Mittwoch, 6. Dezember 2006

Kinder oder Karriere

Es gibt in einer meiner Fachzeitschriften ein Werbebild. Es zeigt eine Frau im Nadelstreifenanzug, in der einen Hand einen Laptop, in der anderen Hand eine Tüte mit Lebensmitteln, auf dem Arm einen Sohn, der eigentlich schon viel zu groß ist, um auf den Arm genommen werden. Und darunter steht: "Ab sofort messe ich meinen Blutzucker pünktlich." Welch ein Anspruch? Und dann wirft man dieser Frau womöglich vor, weswegen sie nicht die statistisch Notwendigen 2,1 Kinder ausgetragen hat.

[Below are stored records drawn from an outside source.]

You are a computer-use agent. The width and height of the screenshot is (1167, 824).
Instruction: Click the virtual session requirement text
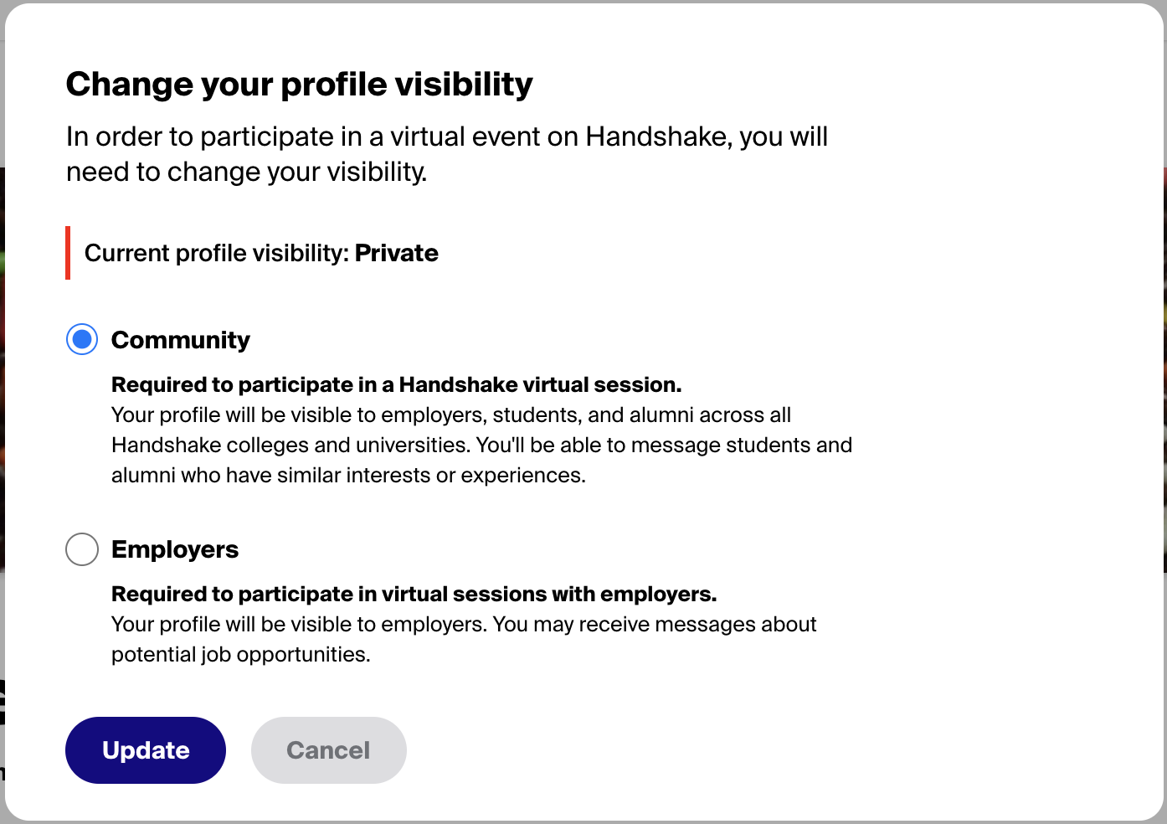(396, 384)
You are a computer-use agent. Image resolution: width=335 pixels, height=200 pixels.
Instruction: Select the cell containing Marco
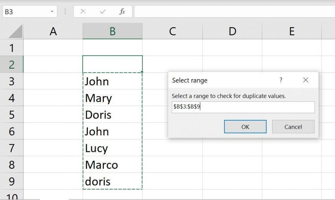(112, 165)
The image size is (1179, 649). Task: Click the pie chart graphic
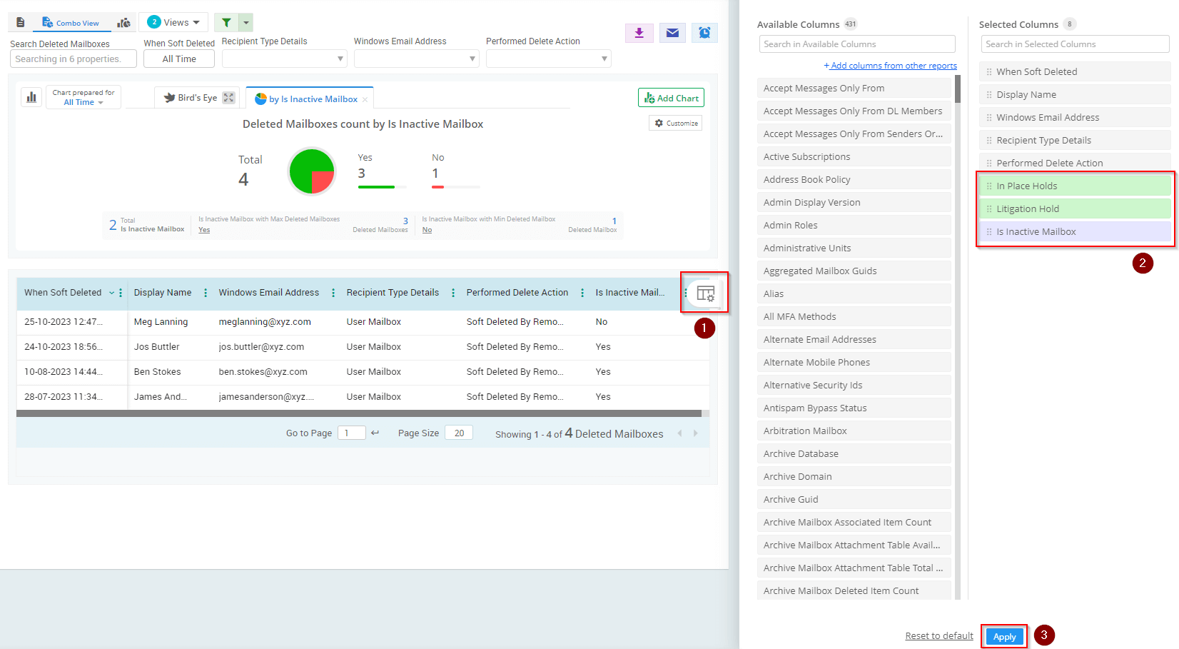click(312, 171)
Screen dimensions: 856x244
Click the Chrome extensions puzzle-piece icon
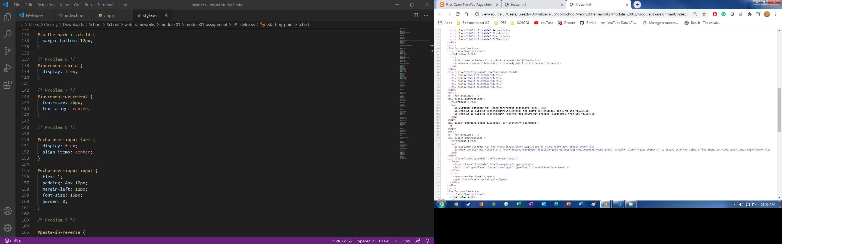tap(749, 14)
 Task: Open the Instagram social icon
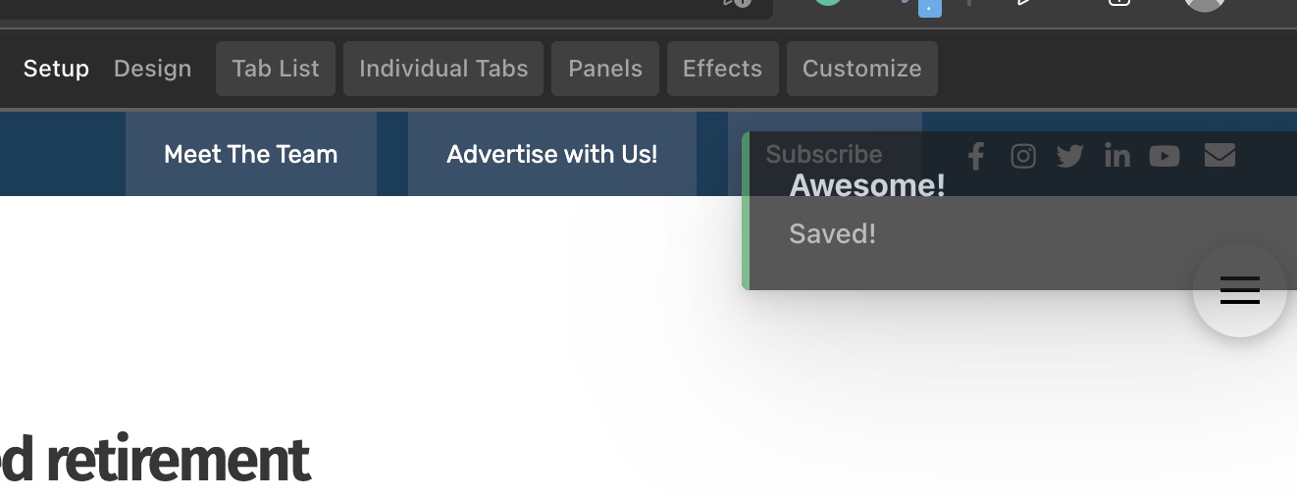click(x=1023, y=156)
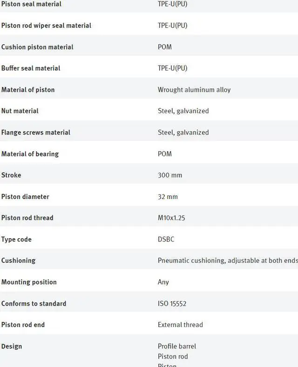
Task: Click 'Steel, galvanized' in the Flange screws row
Action: [x=183, y=133]
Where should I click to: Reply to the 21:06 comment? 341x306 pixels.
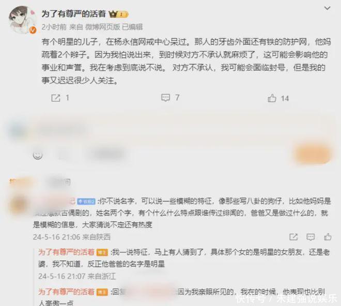coord(311,237)
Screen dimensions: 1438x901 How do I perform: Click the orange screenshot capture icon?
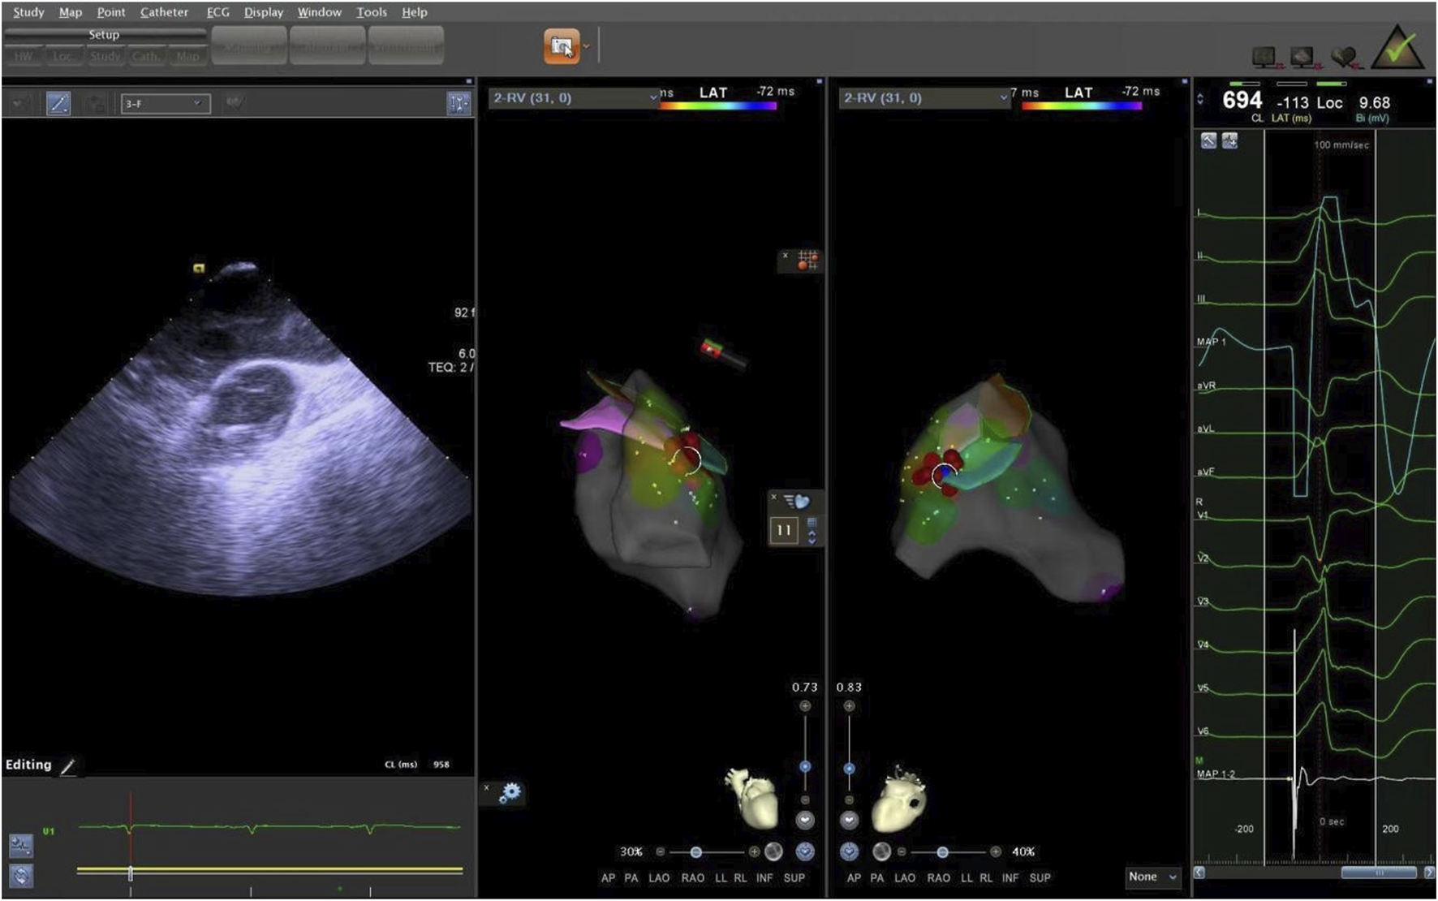click(562, 46)
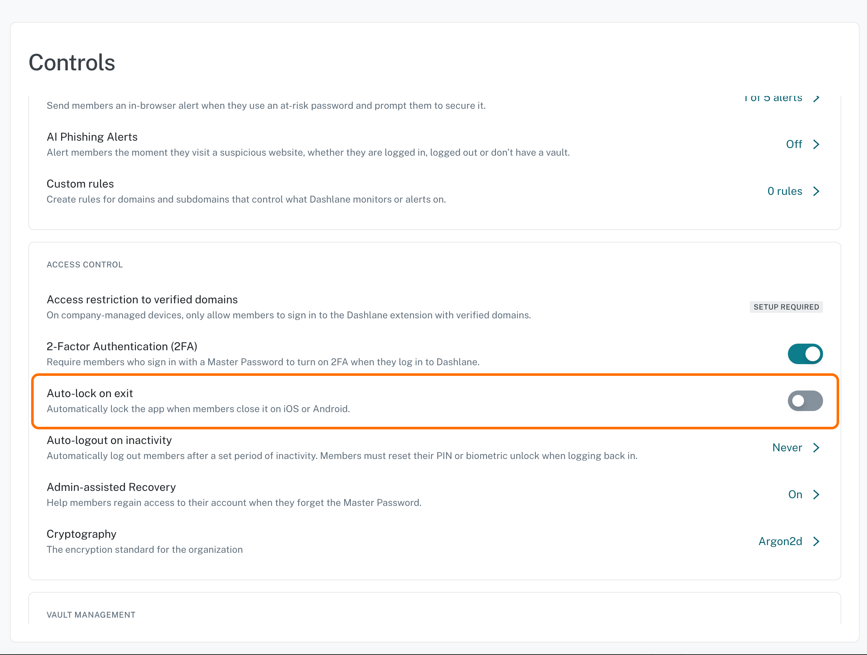Viewport: 867px width, 655px height.
Task: Click chevron next to Argon2d
Action: 816,541
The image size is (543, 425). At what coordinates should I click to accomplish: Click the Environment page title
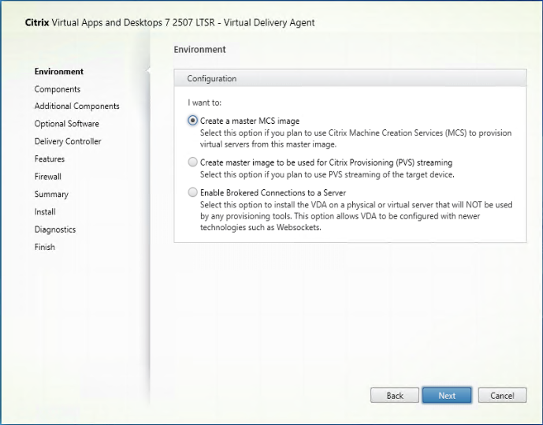(200, 50)
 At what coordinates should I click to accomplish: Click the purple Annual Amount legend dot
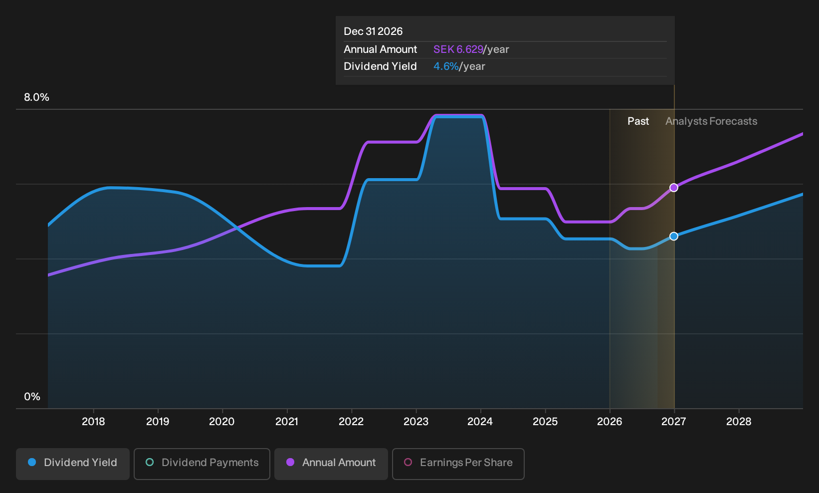290,463
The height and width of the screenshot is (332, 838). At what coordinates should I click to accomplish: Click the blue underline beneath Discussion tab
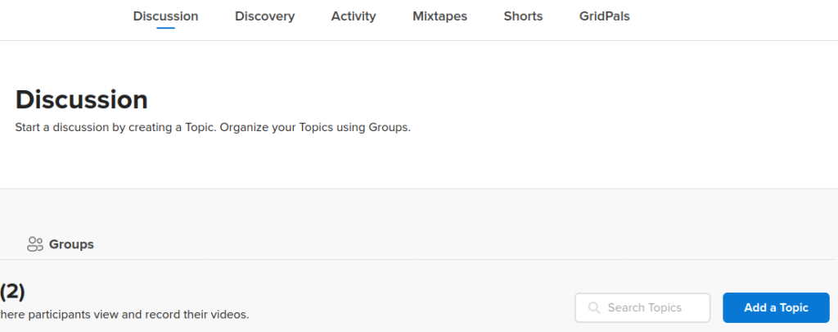tap(165, 28)
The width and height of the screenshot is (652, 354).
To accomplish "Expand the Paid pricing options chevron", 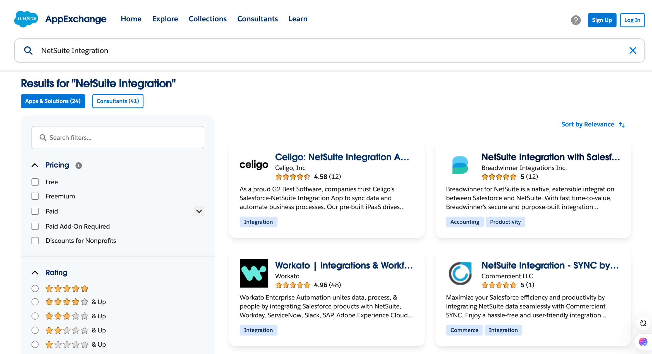I will [x=199, y=211].
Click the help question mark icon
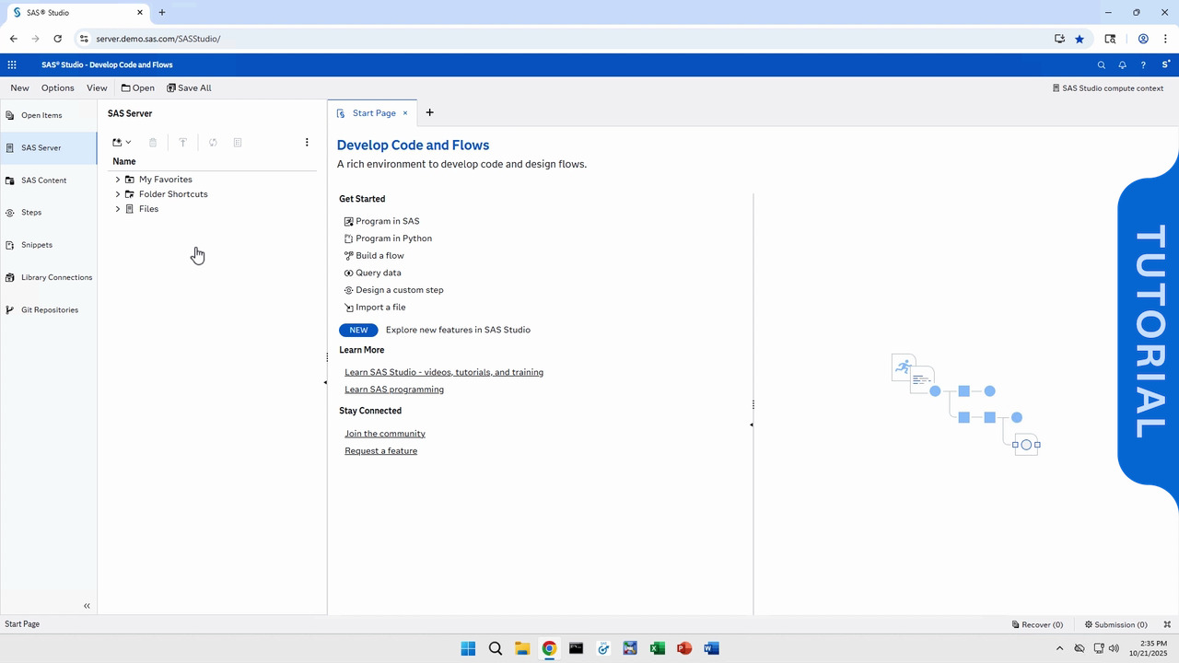 coord(1143,65)
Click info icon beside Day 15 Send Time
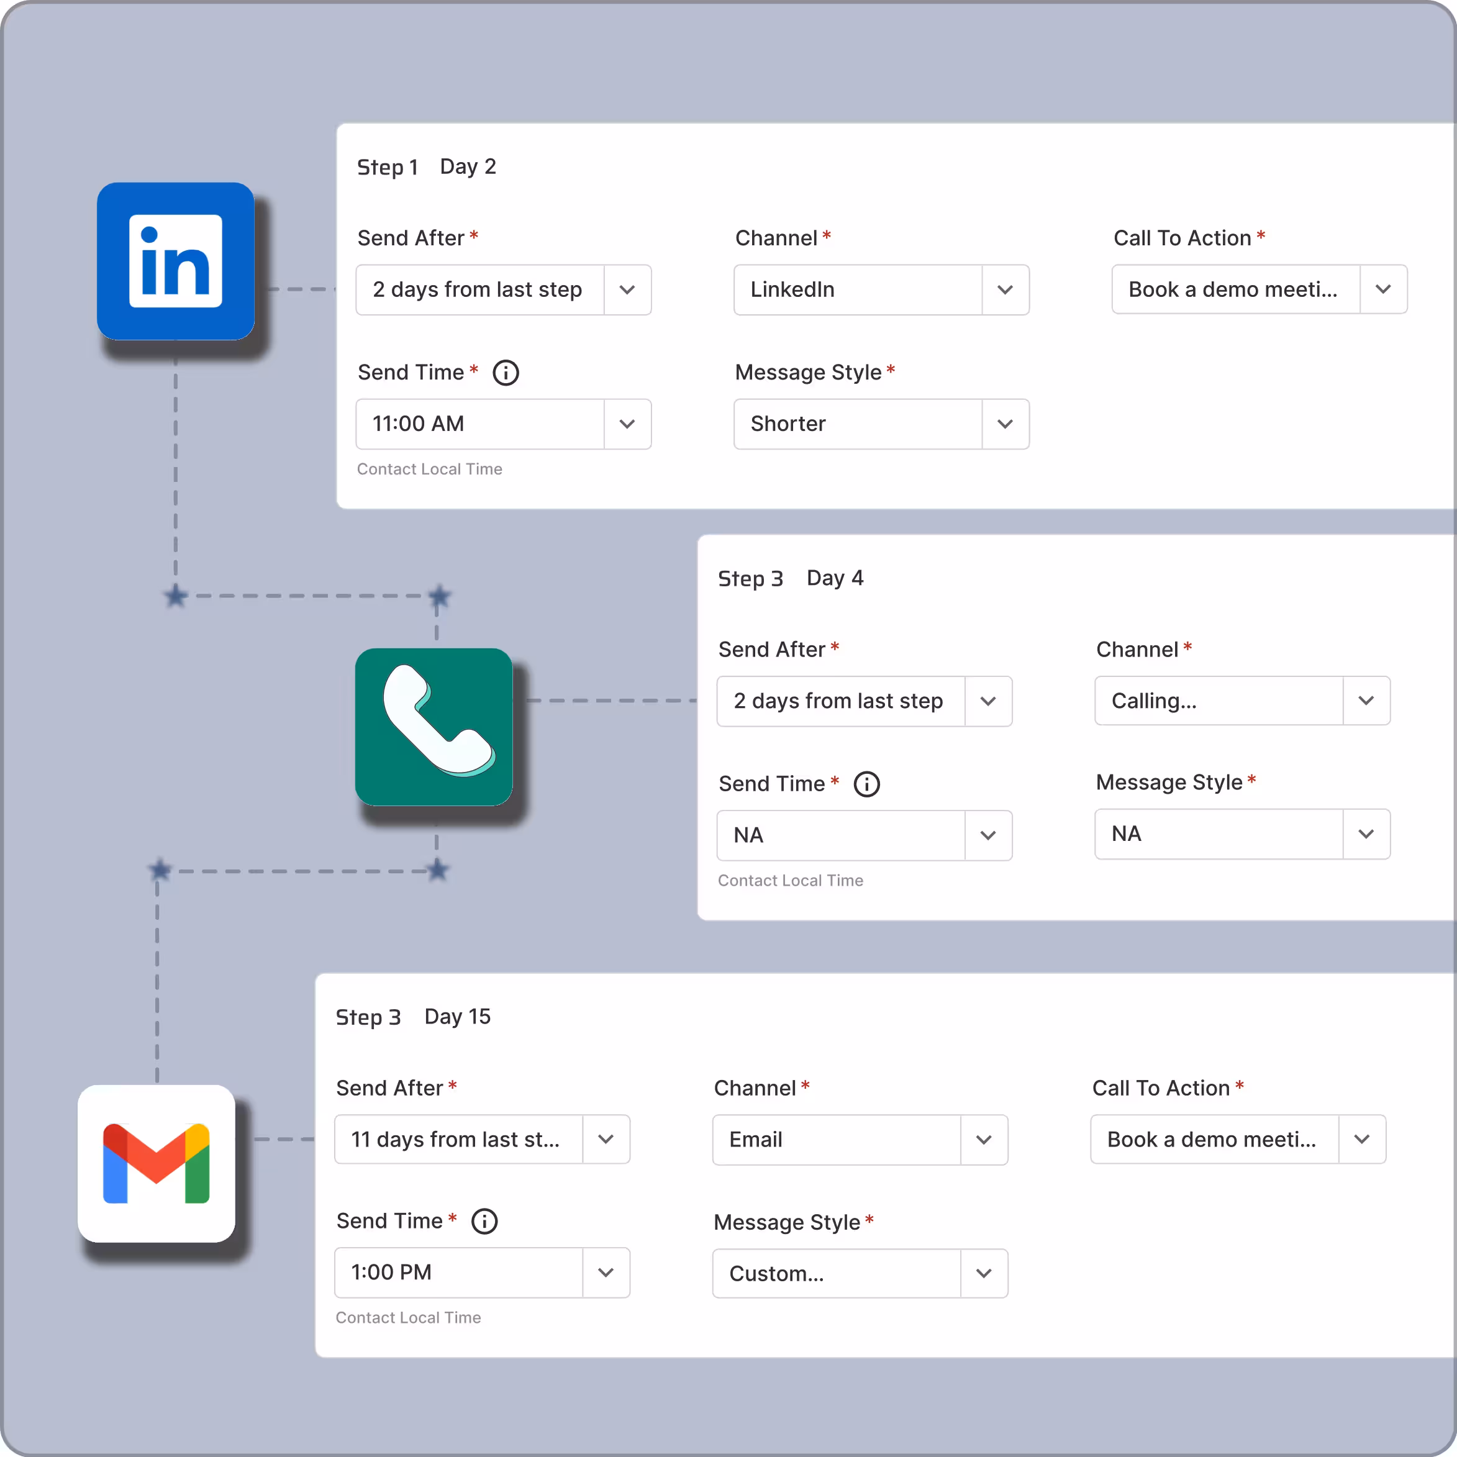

Vieles, was hier im Forum über das Verhältnis von Mann und Frau gesagt wird, stammt ebenfalls nicht aus persönlichem Erleben, es stammt aus Funk, Film, Fernsehen und Presse. Ich arbeite in einem Berufsfeld, in dem überwiegend Frauen in allen Positionen beschäftigt sind und ich erlebe sie als angenehme Mitarbeiterinnen, freundliche Kolleginnen und kompetente Chefs. Alle Frauen, mit denen ich im persönlichen Bereich zu tun habe, sind integre Persönlichkeiten, die ich schätze, und diejenigen, die sich für die "Karriere" entschieden haben, würde ich bedenkenlos als Vorgesetzte akzeptieren. Die Spannung in der Geschlechterbeziehung ist gemacht. Viele Widerstände, denen sich Mann und Frau gegenüber sehen, wenn sie versuchen ausgetretene Pfade zu verlassen, beruhen nicht auf bösem Willen (das Patriarchat) sondern auf Beharrungsvermögen und Bequemlichkeit, manchmal auch auf Opportunismus, z.B. das Beibehalten der Wehrpflicht. Als die lohnabhängig Tätigen begannen, sich zu organisieren, um Teilhabe an den Gütern zu verlangen, welche letztlich durch ihrer Hände Arbeit geschaffen wurden, da mussten sie sich einen Namen geben (das Proletariat), eine Fahne, um welche sie sich scharen konnten (die Rote) und eine Heilslehre (Kommunismus, Sozialismus) und einen Feind (die Bourgeoisie). Nur so konnte aus hilflosen, schwachen Individuen eine mächtige Bewegung werden.
Als die Frauen aufbrachen, in der westlichen Welt ihren Anteil an den Gütern und den Gestaltungsmöglichkeiten einzufordern, da mussten Sie sich zwar keinen Namen geben, denn es war allgemein bekannt, dass es Frauen gibt. Aber auch sie benötigten eine Fahne (Lila), eine Heilslehre (Feminismus) und einen Feind (das Patriarchat). Die Bewegung der Lohnabhängigen hat viel erreicht und aus dem verachteten Tagelöhner, den allseits geschätzten Arbeitnehmer gemacht, auch wenn hier in letzter Zeit Erosionen festzustellen sind. Auch die Bewegung der Frauen hat viel erreicht. Noch nie in der Geschichte der Menschheit konnten Männer und Frauen so frei und ungezwungen zusammenleben. Das Durchbrechen der starren Rollen hat Frauen und Männer befreit.
Aber so, wie es dem Kommunismus nicht gelungen ist, den Menschen zu einem Wesen umzuformen, dem Eigentum nichts bedeutet, so wird der Feminismus in seinem Bestreben scheitern, die Geschlechtsunterschiede zum Verschwinden zu bringen. Was bleibt, ist die Daueraufgabe, Eigennutz und Gemeinwohl, aber auch die verschiedenen Interessen der Geschlechter immer wieder neu auszutarieren, in den Intimpartnerschaften und in der Gesellschaft als Ganzes.